Le concept «Oui, je le veux», associé depuis plusieurs années au ministère d’encadrement des couples porté par le pasteur Ken Luamba et son épouse Nathalie, se retrouve désormais au centre d’une controverse politique. Sur les réseaux sociaux, plusieurs voix accusent la ministre de la Jeunesse, Grace Emie Kutino, d’avoir repris ce slogan dans le cadre de sa campagne en faveur du changement de la Constitution. Une accusation relancée par Trésor Kadima, communicateur du président Félix Tshisekedi.
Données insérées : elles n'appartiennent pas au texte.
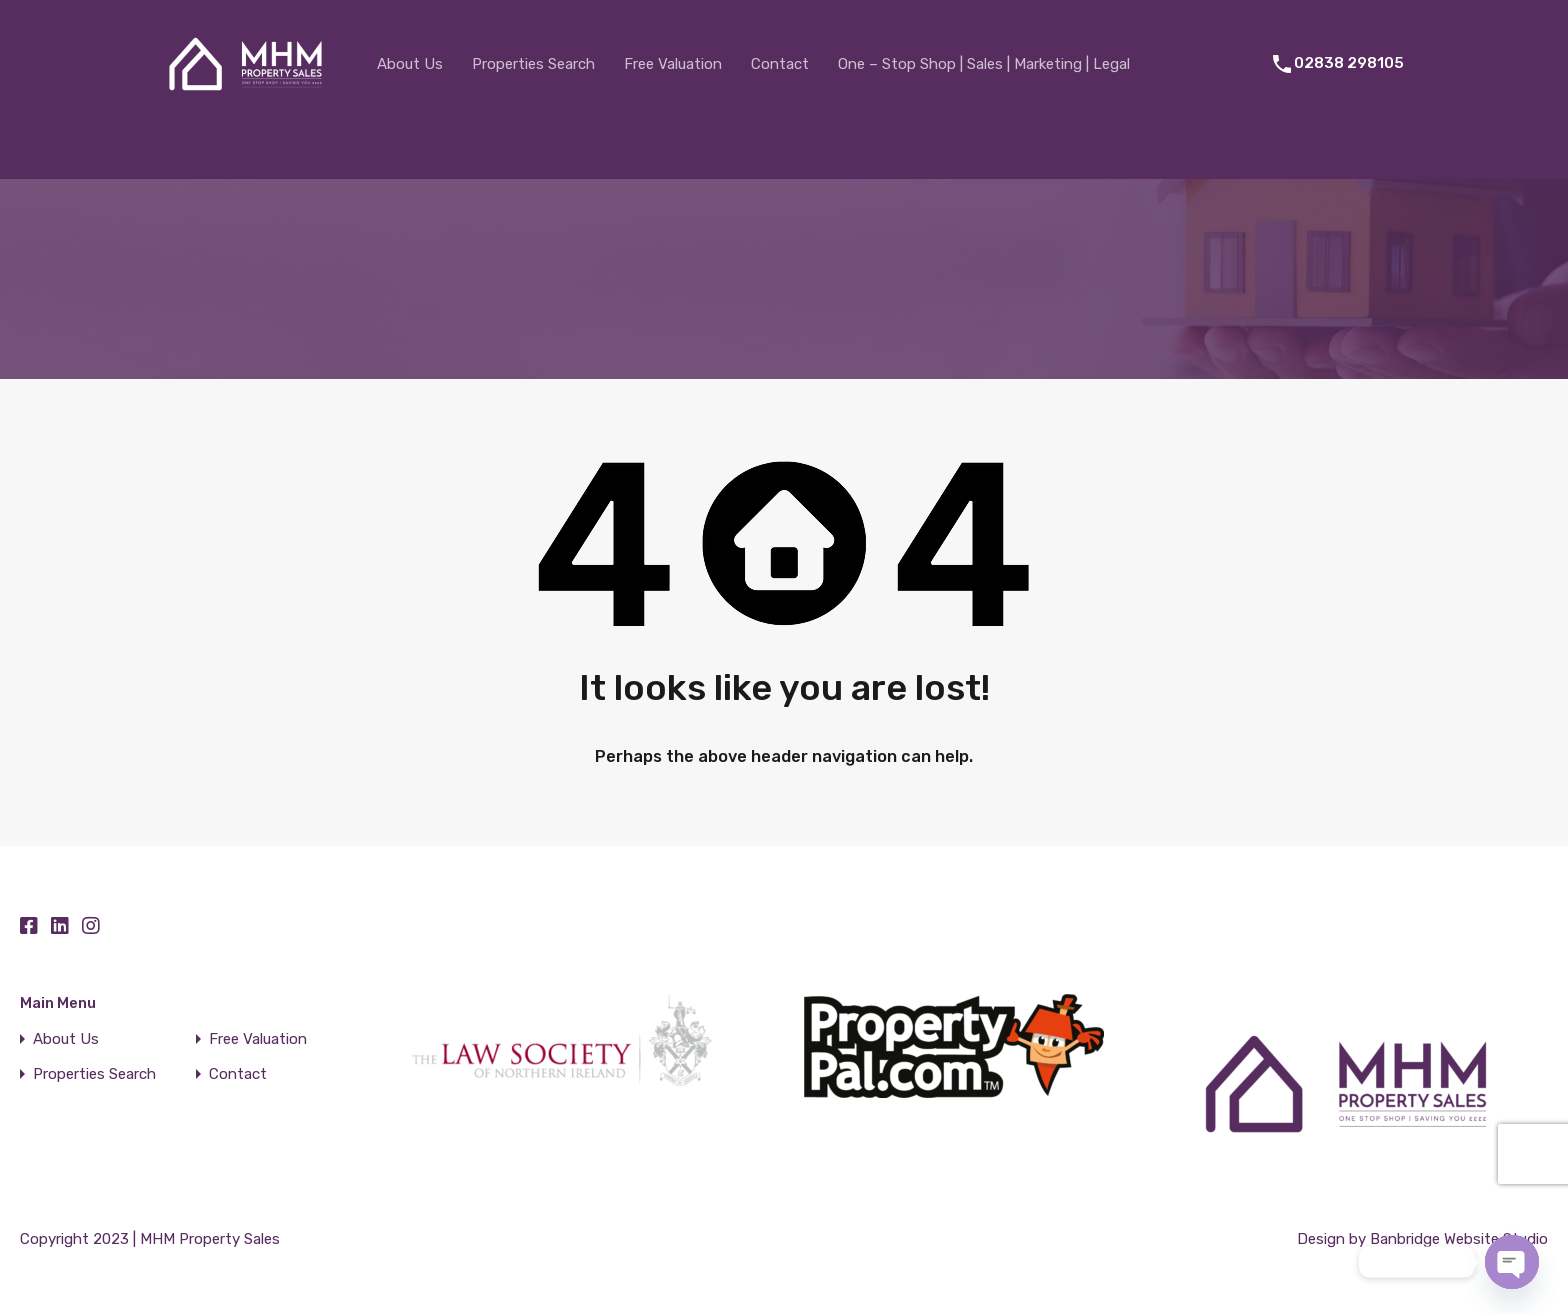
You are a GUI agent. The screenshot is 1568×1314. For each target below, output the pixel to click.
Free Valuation (673, 64)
La polémique enfle à Kinshasa. Depuis quelques jours, la toile kinoise s’est emparée d’une affaire qui mêle religion, jeunesse et politique: l’utilisation du slogan « Oui, je le veux », déjà associé au ministère d’encadrement des couples du Centre Missionnaire Philadelphie, dirigé par le pasteur Ken Luamba.
Le débat a pris une nouvelle ampleur après une prise de position de Trésor Kadima, présenté comme communicateur du président de la République, Félix-Antoine Tshisekedi, selon son profil Facebook. Dans un message largement relayé sur les réseaux sociaux, celui-ci accuse directement la ministre de la Jeunesse, Grace Emie Kutino, d’avoir repris le concept à des fins politiques.
«Par manque d’initiative, la ministre Grace Emie Kutino a transformé le (oui je le veux) du Pasteur Ken Luamba en slogan de campagne pour le changement de la Constitution», affirme Trésor Kadima dans sa publication sur son compte Facebook officiel.
Un concept d’abord associé aux couples
À l’origine de la controverse se trouve une expression devenue familière dans certains milieux chrétiens de Kinshasa. Le «Oui, je le veux» est présenté comme un concept consacré à l’encadrement des couples mariés et fiancés, porté par le pasteur Ken Luamba et son épouse Nathalie. C’est précisément cette antériorité revendiquée qui nourrit aujourd’hui les accusations de «plagiat». Pour plusieurs kinois sur les réseaux sociaux, reprendre la même formule dans un contexte politique risque de créer une confusion avec un concept déjà identifié au sein de cette communauté religieuse.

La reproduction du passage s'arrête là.